21 Mayıs'ta doğup da Eleni ve Konstantin adı verilen her Ortodoks'un isim günü mutlaka kutlanır; armağanlara garkolurmuş. Eleni ve Konstantin adları çok popüler olduğu için bir dostum, "Bugün Atina'nın yarısı kutlama yarışında. Hiç kimseyi yerinde bulamazsın" dedi.
Konstantin Mitsotakis'in de "isim" günü olduğu halde evinde beni kabul etmek nezaketinde bulundu.
Bizim Stelyo Berberakis kendisini oradan oraya sürüklediğimi görünce bir yönteme başvurdu: Trafiğin inanılmaz sıkışıklığından ve taksi bulmanın imkânsızlığından haklı olarak yakınarak beni motosikletinin arkasına oturtmaya kalktı. Dünyada en korktuğum taşıt olan motosikletin arkasında, çığlıklar atarak, deli gibi bir hızla röportaj yerine yetişirken belini kavrayan ellerimin izini ertesi günü gösteren Stelyo, "Karımın 'isim günü.' Bâri yarın onunla beraber olmama izin verin" dedi.
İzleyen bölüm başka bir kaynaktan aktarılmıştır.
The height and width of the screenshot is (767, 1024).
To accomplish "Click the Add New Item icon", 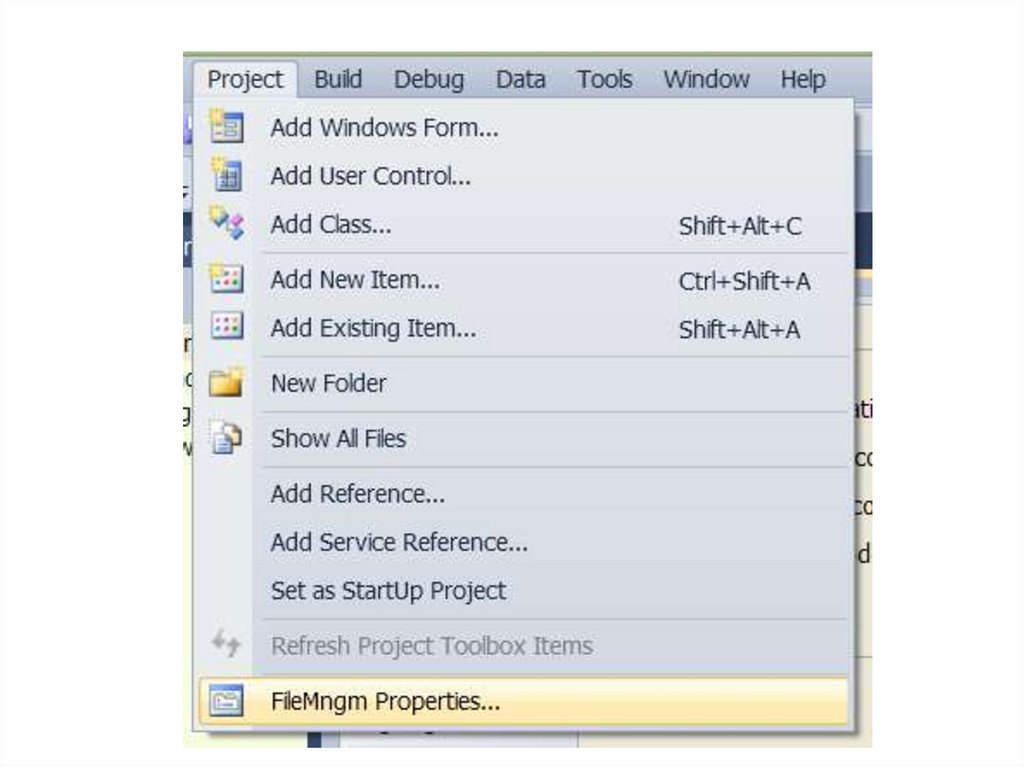I will point(226,279).
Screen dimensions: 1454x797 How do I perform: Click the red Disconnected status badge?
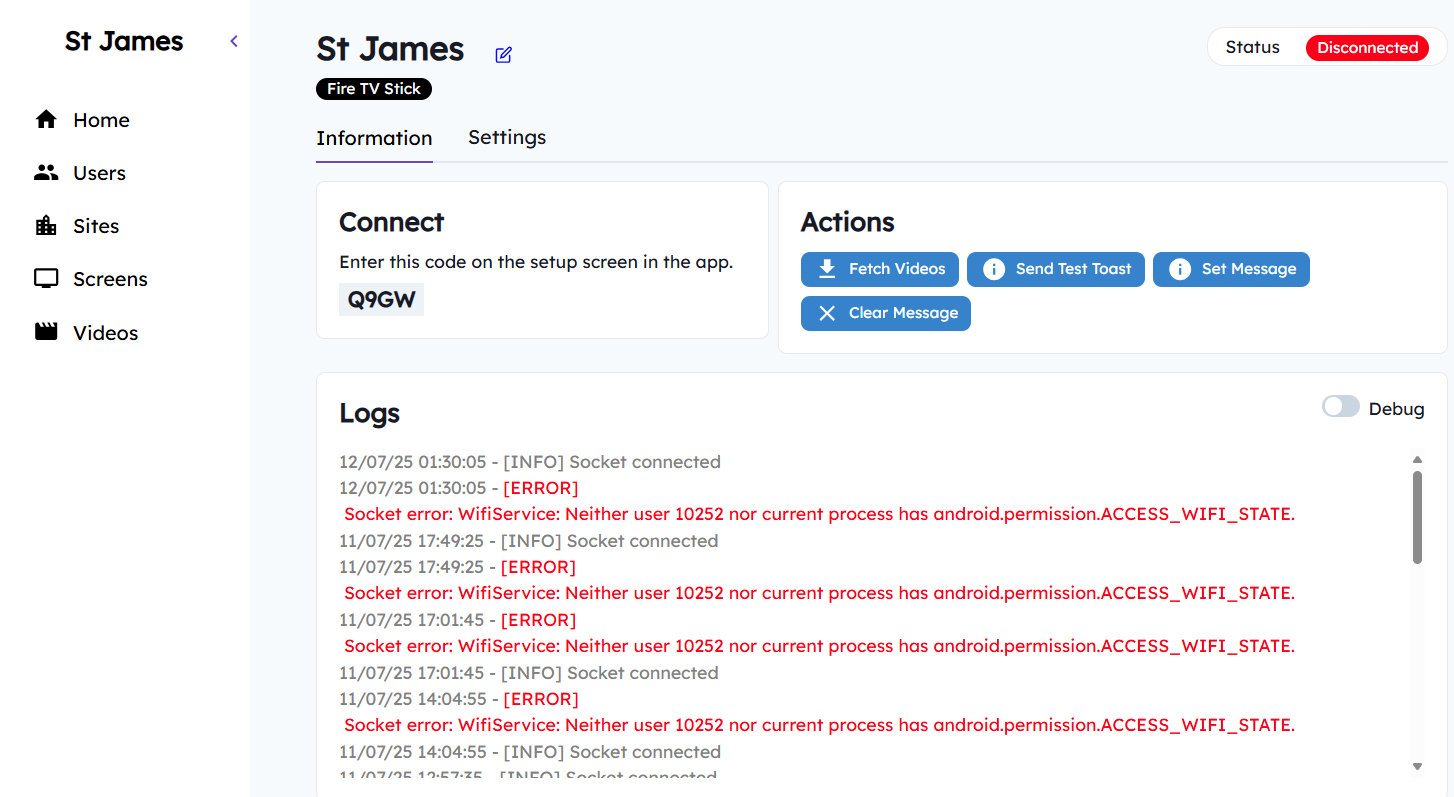(x=1367, y=48)
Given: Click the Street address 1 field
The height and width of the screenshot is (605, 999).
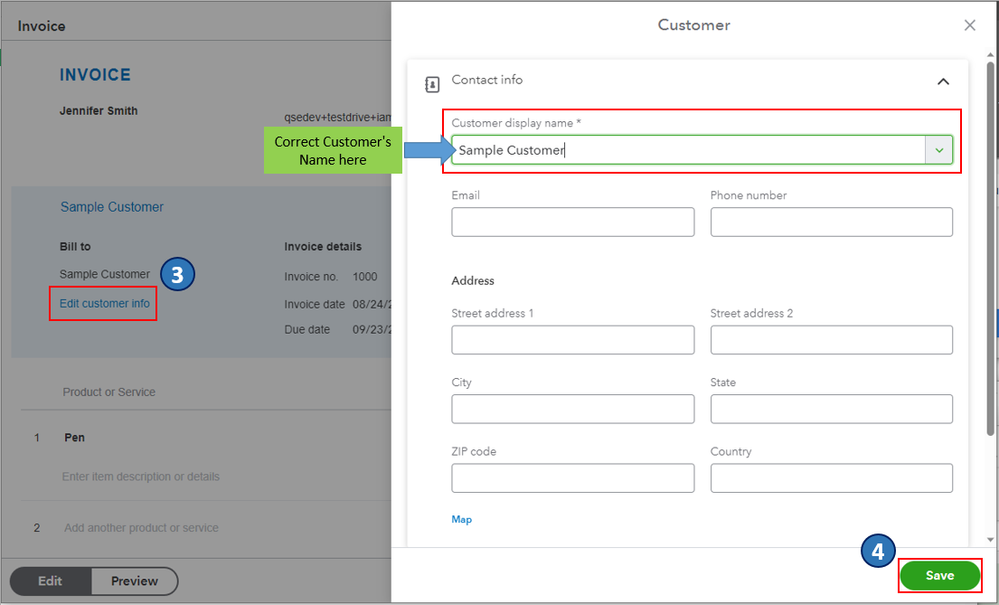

Bakışlarımı görünce pişman oldu; "Tamam, tamam; hangi işe gidersek karım ve oğlumu da getiririm" diyerek motosikleti daha da hızlandırdı.
Kıbrıs sorunu
Yunanistan'ın Türkiye'ye daima dostça yaklaşan ve medya ile devlet ricaline bu olumlu görüşlerini sürekli yansıtan eski Başbakan Konstantin Mitsotakis'in evinin kapısının önü, onu kutlamak isteyenlerin istilâsındaydı. Hepsi armağanlarını bizzat K. Mitsotakis'e verdikten sonra oradan ayrılıyorlardı. K. Mitsotakis'in İstanbul, özellikle Ortaköy'ün ünlü lâkerdasına olan zâafını bildiğim halde lâkerdanın zamanı geçtiği için, bir kutu lokum götürdüm.
K. Mitsotakis'e geçen gün dünya basınına da yansıyan bir röportajında Kıbrıs'la ilgili "Yunanistan'ın başlangıçta Kıbrıs konusunda yanlış tutumu oldu" sözlerini hatırlattım. "Evet" dedi, "Kıbrıs sorununda her iki tarafın eşit şartlar altında yaşamasının tek çözüm olduğunu daima savunurum. Bu arada da iki Kıbrıs toplumunun birlikte yaşamayı öğrenmeleri gerektiğine inanıyorum."
Türk-Yunan ilişkisi
Türkiye'de kurulacak yeni hükümetle Yunanistan'ın mutlaka işbirliğine gireceğini söyleyen K. Mitsotakis "Kosova Savaşı Türk-Yunan ilişkilerini nasıl etkiler?" soruma şu yanıtı verdi:
- Yunanistan ve Türkiye, sınırlarının asla değişmesine müsaade etmeyeceği için ilişkimizi olumlu etkiler.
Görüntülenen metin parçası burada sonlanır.